Several research groups have undertaken studies in which the imidazole ring was replaced by other 5- or 6- membered heterocycles (Laufer & Wagner, 2002; de Laszlo et al., 1998; Laufer et al., 2006; Revesz et al., 2000; Ohkawa et al., 2001). Replacement of the core heterocycle representing a strategy to dissect inhibition of p38 from interferences with cytochrome P450 (CYP450).
Accordingly, and based on the research published by Laughlin and co-authors (Laughlin et al., 2005), we plane to prepare N-alkylated derivatives of compound (I) in order to get more accurate and comparable information about isoxazolones as p38 MAP Kinase inhibitors in terms of biological activity.

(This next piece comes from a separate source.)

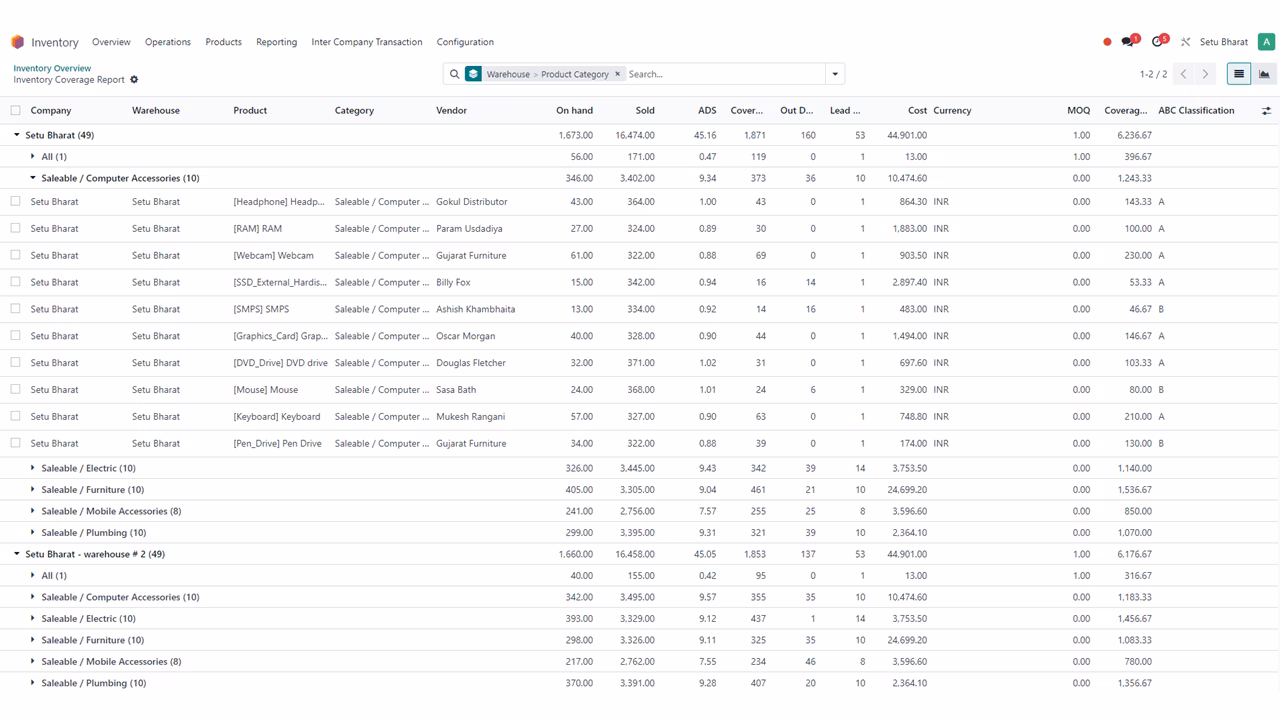Open the chat messages icon
The height and width of the screenshot is (720, 1280).
tap(1128, 42)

By testing compounds (I) and (II) in the in vitro p38-alpha MAPK assay (Laufer et al., 2005), only compound (I) was found to posses biological activity.
The loss of the biological activity of compound (II) can be attributed to the absence of hydrogen bond donor on the pyridine ring and, consequentely, impossibility of interaction with Met109.